## Start

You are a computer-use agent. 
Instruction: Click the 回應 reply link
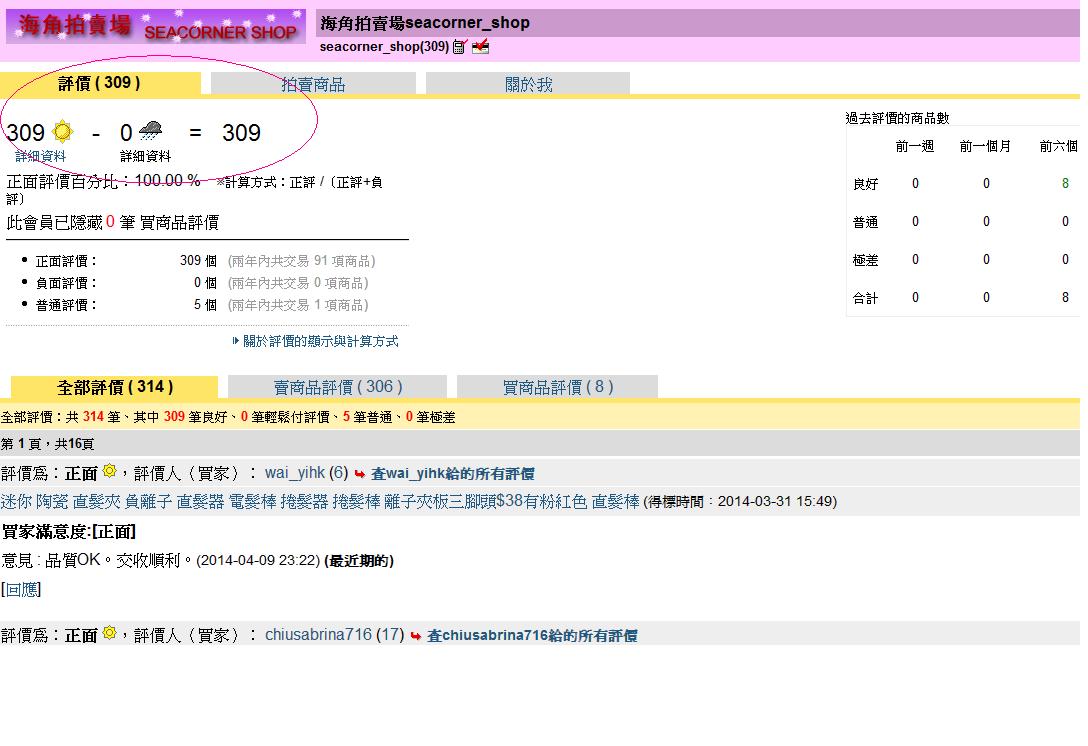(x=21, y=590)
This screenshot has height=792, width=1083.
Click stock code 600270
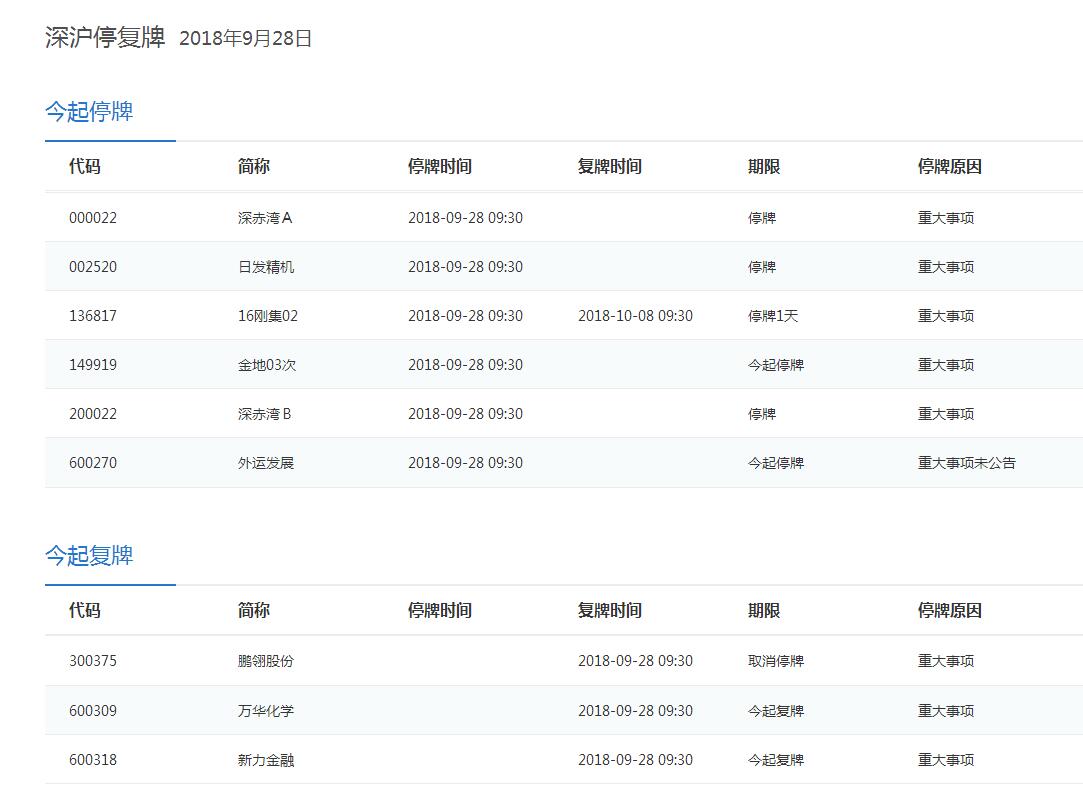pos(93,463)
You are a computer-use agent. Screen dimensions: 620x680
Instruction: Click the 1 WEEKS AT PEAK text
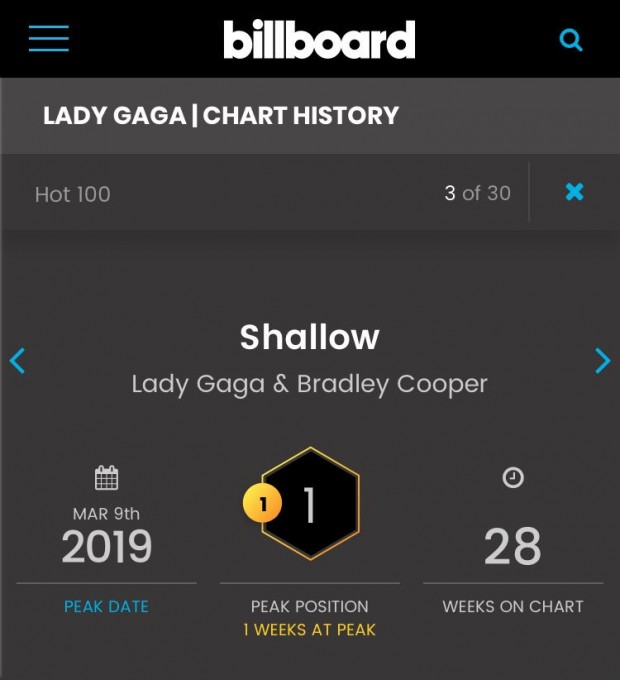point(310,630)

## End

### What is expected
Recast this listing as a two-column CSV with the columns request and answer, one row for each request, putting the text of each request and its answer in separate quoted fields and turning any line breaks into spaces. Leave the pictures out of the answer.

### Full answer
request,answer
"You are a computer-use agent. Instruction: Click the 回應 reply link","(x=21, y=590)"
"This screenshot has height=792, width=1083. Click stock code 600270","pos(93,463)"
"You are a computer-use agent. Screen dimensions: 620x680 Instruction: Click the 1 WEEKS AT PEAK text","point(310,630)"